Senior Daniel Ansong drums out the beat as he helps to open the act for at the M-shop on Sep 12.

Averi Baudler

Most students who are involved in band in high school feel the need to give up their love of music once they arrive at college and begin pursuing their major.

Iowa State, however, offers a class that many may not know about that allows students to continue their love of music and performance into their college years.

Jazz at the M-Shop is a jazz show that occurs twice a semester and features students from James Bovinette’s jazz entrepreneurship class.

The show will feature three different groups of students that will each play a 25 to 30 minute set of music.

The students, who have been preparing for this performance since the beginning of the semester, are almost all members of the ISU Jazz Ensemble who have signed up for this entrepreneurship class to learn how to promote themselves as musicians.

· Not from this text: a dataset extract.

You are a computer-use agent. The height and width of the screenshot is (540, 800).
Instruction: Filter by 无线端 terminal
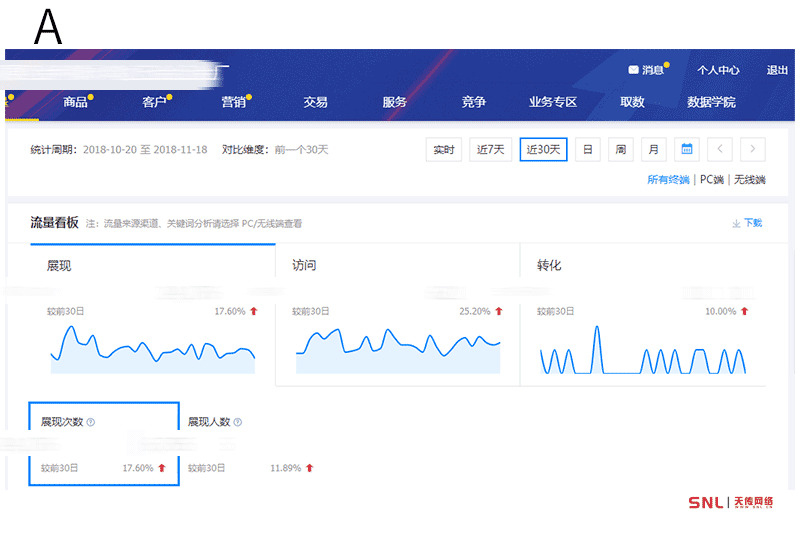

“We’ve got two big bands that play on different nights during the semester, but the entrepreneurship class is a business class,” Bovinette said. “It’s uniquely different than just signing up for jazz band.”

Though the students that make up these groups are all talented musicians, the majority are not pursuing music as their major.

“Most of these guys are in all the disciplines all over campus,” Bovinette said. “They’re engineers, they’re business school guys, they’re architects and design students, and they’re great musicians.”

Adam Lappin, a freshman majoring in aerospace engineering, has enjoyed the class so far and claims that it feels like so much more than just a jazz band.

“It feels amazing to get to experience the feelings of a professional jazz musician, like the pressure of getting a gig together in just a couple takes,” Lappin said. “It means a lot to be able to experience this first hand and have the excitement of performing with such fantastic musicians.”

Bovinette said the entrepreneurship class gives students the opportunity to find ways of staying in music even though they do not plan on making it their livelihood and believes that most student musicians tend to excel in all facets of their academics.

“Iowa State is unique in the fact that we have so many talented students who played music in high school,” Bovinette said. “I believe that this university also has some of the brightest kids in Iowa… it’s a strong school academically so it goes hand in hand that the students are creative and that they can do many things.”

Jazz at the M-Shop may seem like just another jazz show, but the student groups who will be performing have decided to continue to make music a priority amidst their hectic schedules and academic obligations. While working on degrees or scientific research, these student somehow manage to find the time to come together in performance.

Bovinette said that one of the most exciting parts of the show is getting to see his students showcase talents that their peers most likely weren’t aware of, and that people should come to support their friends and listen to great music.

“As you walk around campus every day, you know people but you don’t realize that they have this alter ego as these great performers,” Bovinette said. “You’ll be surprised, you’d never believe that this guy that was sitting in your chemistry class who you didn’t know could play anything is actually very, very good.”

Jazz at the M-Shop will take place at 7 p.m. Monday. Tickets are $3 at the door only.